* [EXERCISE REQUIREMENTS]:
Pull every line that includes the word "contra" from the data.

* [DATASET CONTENT]:

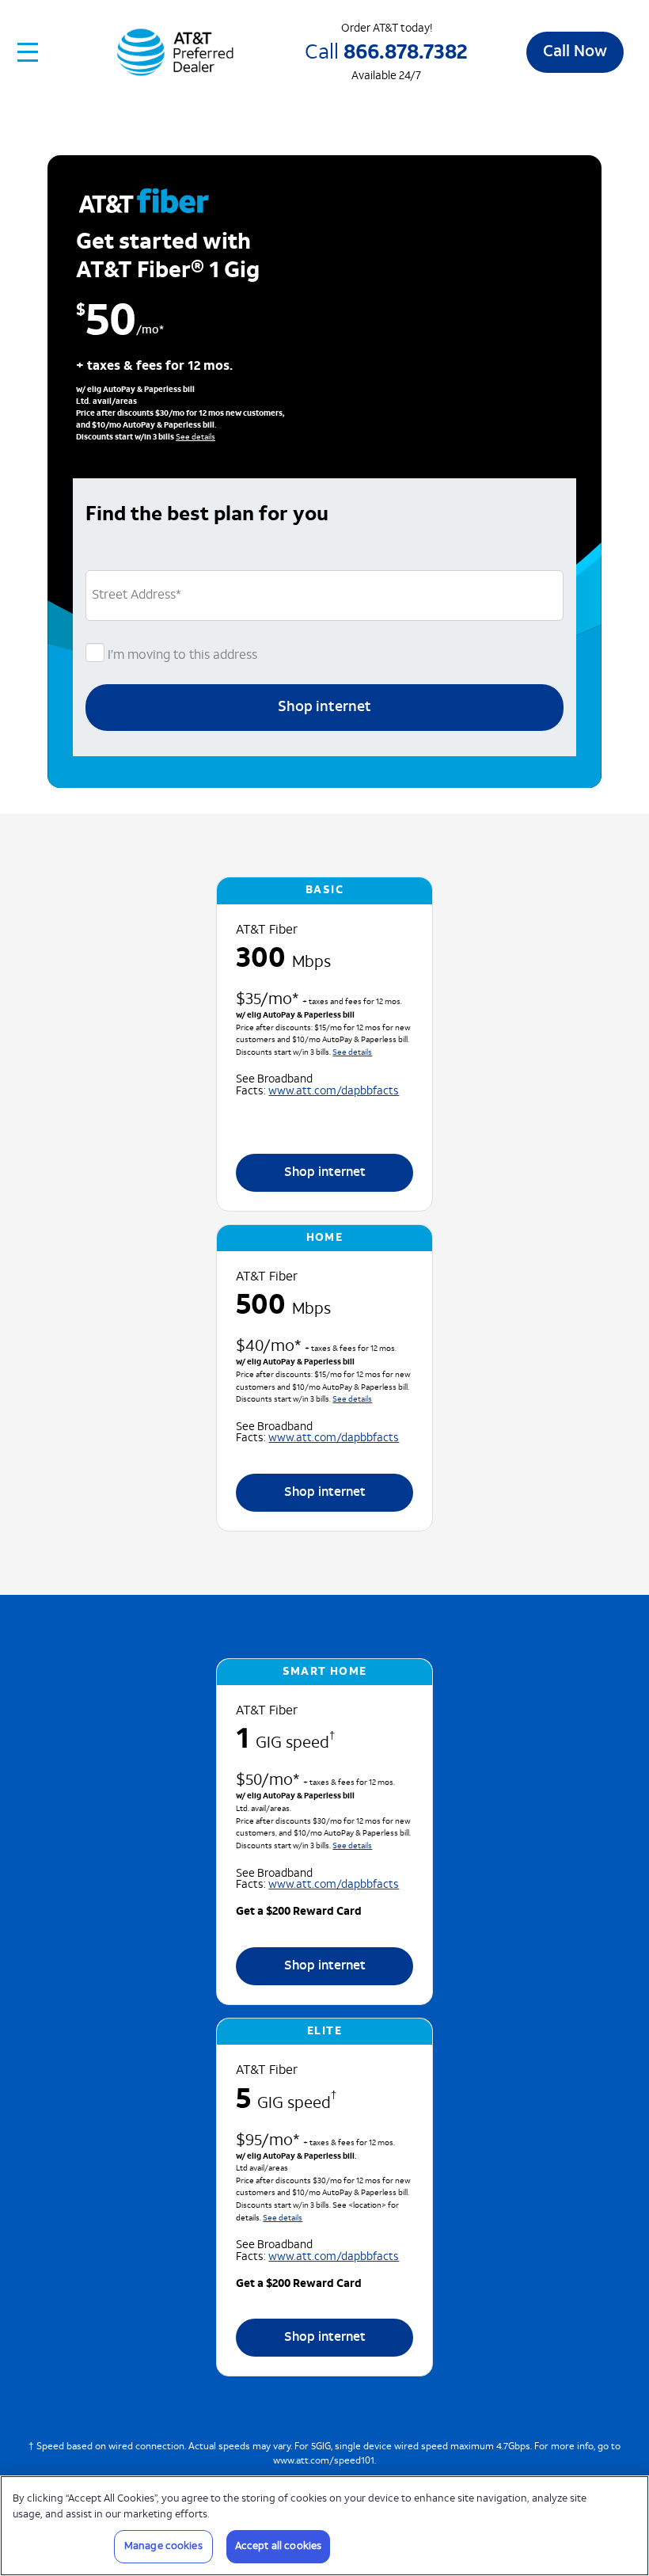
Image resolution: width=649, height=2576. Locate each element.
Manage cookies (163, 2546)
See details (195, 437)
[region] (324, 2525)
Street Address (136, 595)
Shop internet (324, 707)
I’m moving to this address (180, 655)
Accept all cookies (278, 2546)
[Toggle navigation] (28, 52)
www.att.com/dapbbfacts (333, 1092)
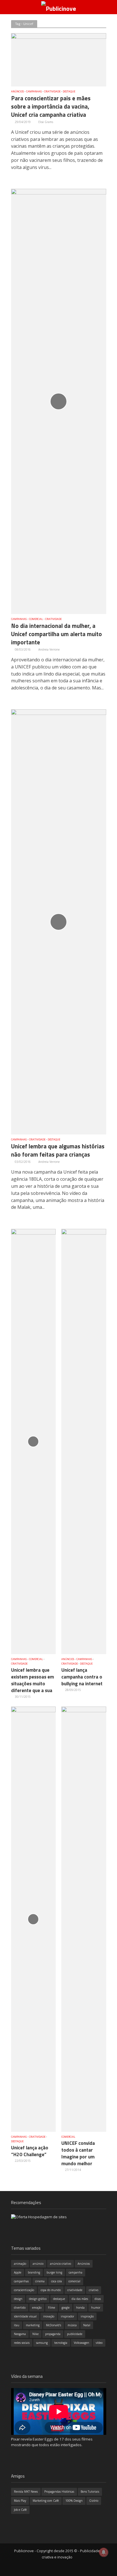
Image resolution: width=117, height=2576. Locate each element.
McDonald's (53, 2325)
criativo (93, 2290)
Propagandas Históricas (59, 2492)
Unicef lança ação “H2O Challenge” (29, 2151)
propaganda (52, 2334)
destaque (59, 2299)
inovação (48, 2316)
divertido (20, 2308)
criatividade (74, 2290)
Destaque (69, 91)
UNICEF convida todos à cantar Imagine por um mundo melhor (78, 2153)
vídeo (99, 2343)
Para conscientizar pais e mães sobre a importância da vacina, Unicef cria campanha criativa (51, 106)
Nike (35, 2334)
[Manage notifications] (103, 2552)
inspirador (67, 2316)
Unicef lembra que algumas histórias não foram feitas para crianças (58, 1150)
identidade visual (25, 2316)
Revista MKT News (26, 2492)
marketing (32, 2325)
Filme (51, 2308)
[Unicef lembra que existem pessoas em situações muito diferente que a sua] (33, 1441)
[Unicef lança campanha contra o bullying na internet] (83, 1441)
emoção (36, 2308)
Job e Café (20, 2510)
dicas (98, 2299)
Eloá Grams (45, 122)
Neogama (20, 2334)
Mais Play (20, 2501)
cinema (40, 2281)
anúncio (38, 2264)
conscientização (24, 2290)
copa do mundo (51, 2290)
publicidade (74, 2334)
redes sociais (22, 2343)
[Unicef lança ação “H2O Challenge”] (33, 1918)
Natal (86, 2325)
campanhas (21, 2281)
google (66, 2308)
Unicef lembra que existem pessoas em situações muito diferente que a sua (32, 1680)
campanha (75, 2272)
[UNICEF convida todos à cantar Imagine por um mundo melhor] (83, 1918)
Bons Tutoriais (90, 2492)
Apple (17, 2272)
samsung (42, 2343)
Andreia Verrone (49, 649)
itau (16, 2325)
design (18, 2299)
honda (80, 2308)
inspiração (87, 2316)
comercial (74, 2281)
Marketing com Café (46, 2501)
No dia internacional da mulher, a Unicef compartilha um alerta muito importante (56, 634)
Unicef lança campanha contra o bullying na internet (82, 1677)
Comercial (36, 619)
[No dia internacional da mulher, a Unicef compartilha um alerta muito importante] (58, 401)
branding (34, 2272)
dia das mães (80, 2299)
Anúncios (17, 91)
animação (20, 2264)
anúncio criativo (60, 2264)
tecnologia (60, 2343)
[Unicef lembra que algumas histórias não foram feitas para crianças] (58, 921)
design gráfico (38, 2299)
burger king (54, 2272)
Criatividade (52, 91)
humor (95, 2308)
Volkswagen (81, 2343)
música (72, 2325)
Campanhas (34, 91)
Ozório (93, 2501)
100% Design (74, 2501)
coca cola (56, 2281)
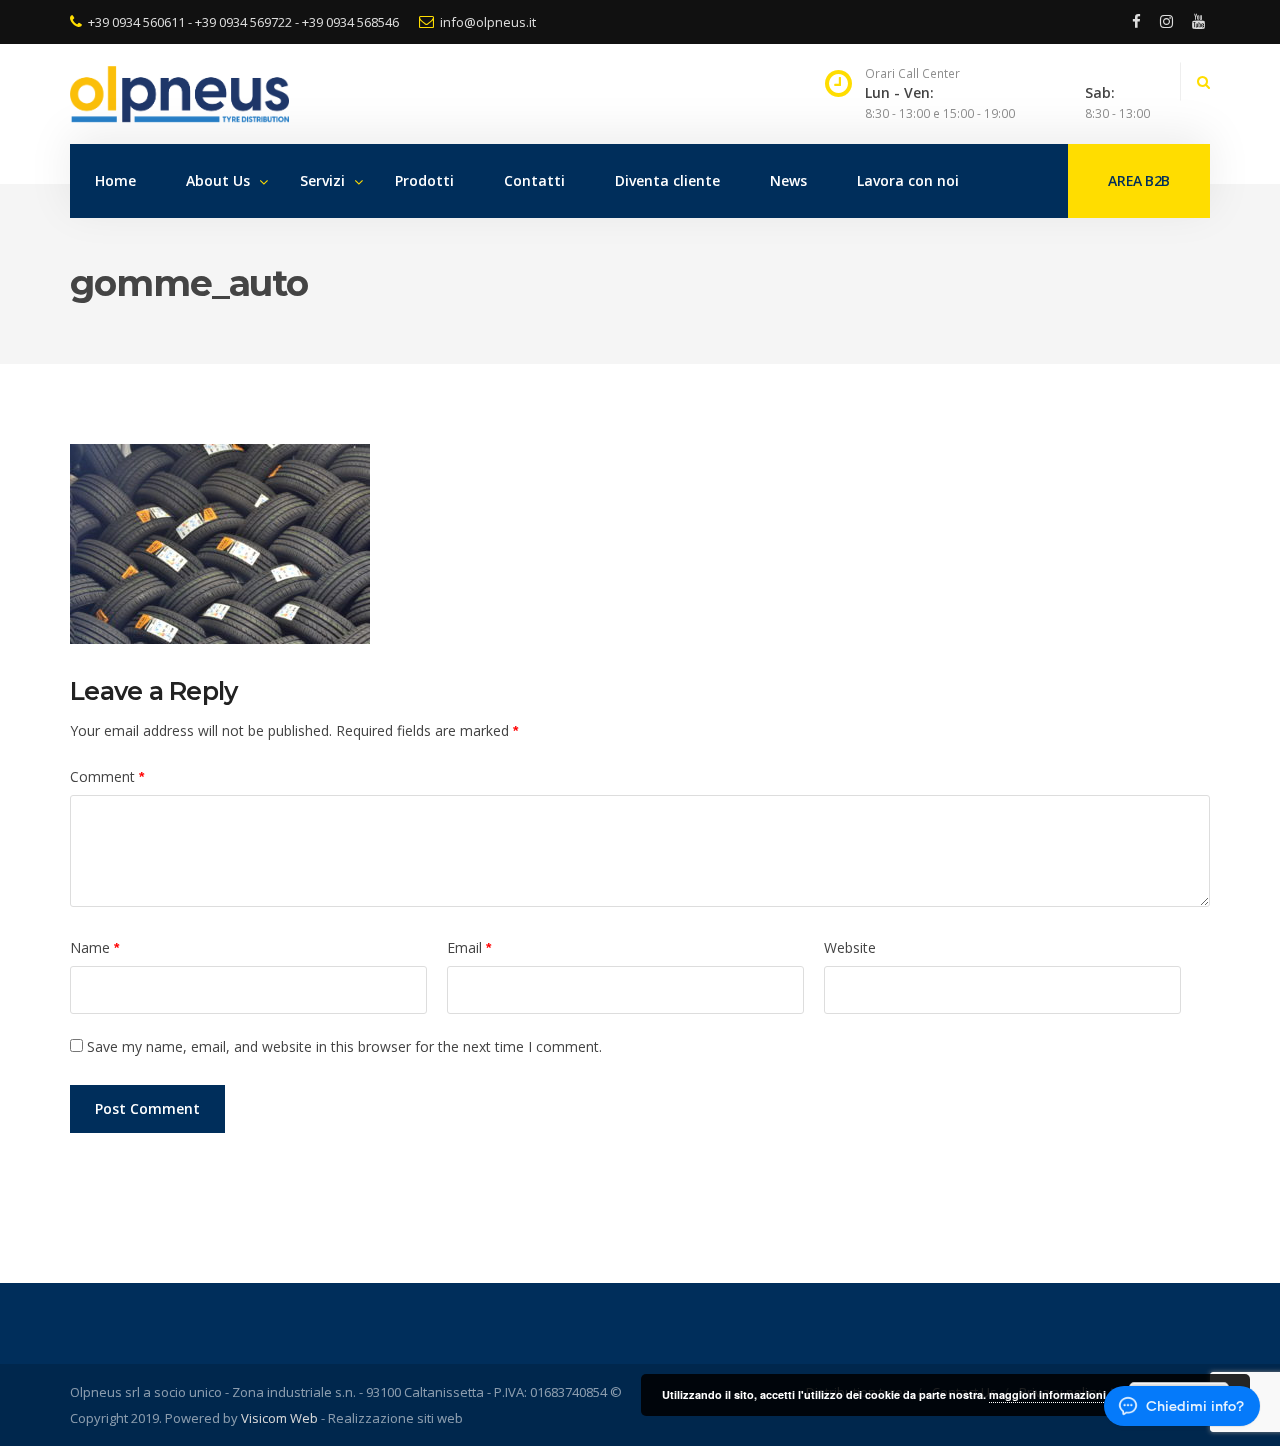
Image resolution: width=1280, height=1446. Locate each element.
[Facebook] (1136, 21)
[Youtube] (1195, 21)
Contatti (534, 180)
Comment (107, 776)
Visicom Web (279, 1418)
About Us (218, 180)
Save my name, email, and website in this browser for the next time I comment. (344, 1046)
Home (115, 180)
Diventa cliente (667, 180)
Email (469, 947)
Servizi (322, 180)
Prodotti (424, 180)
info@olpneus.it (488, 22)
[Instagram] (1166, 21)
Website (850, 947)
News (788, 180)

* [PROBLEM SOLUTION]:
[Unicef lança campanha contra o bullying na internet] (83, 1441)
Unicef lança campanha contra o bullying na internet (82, 1677)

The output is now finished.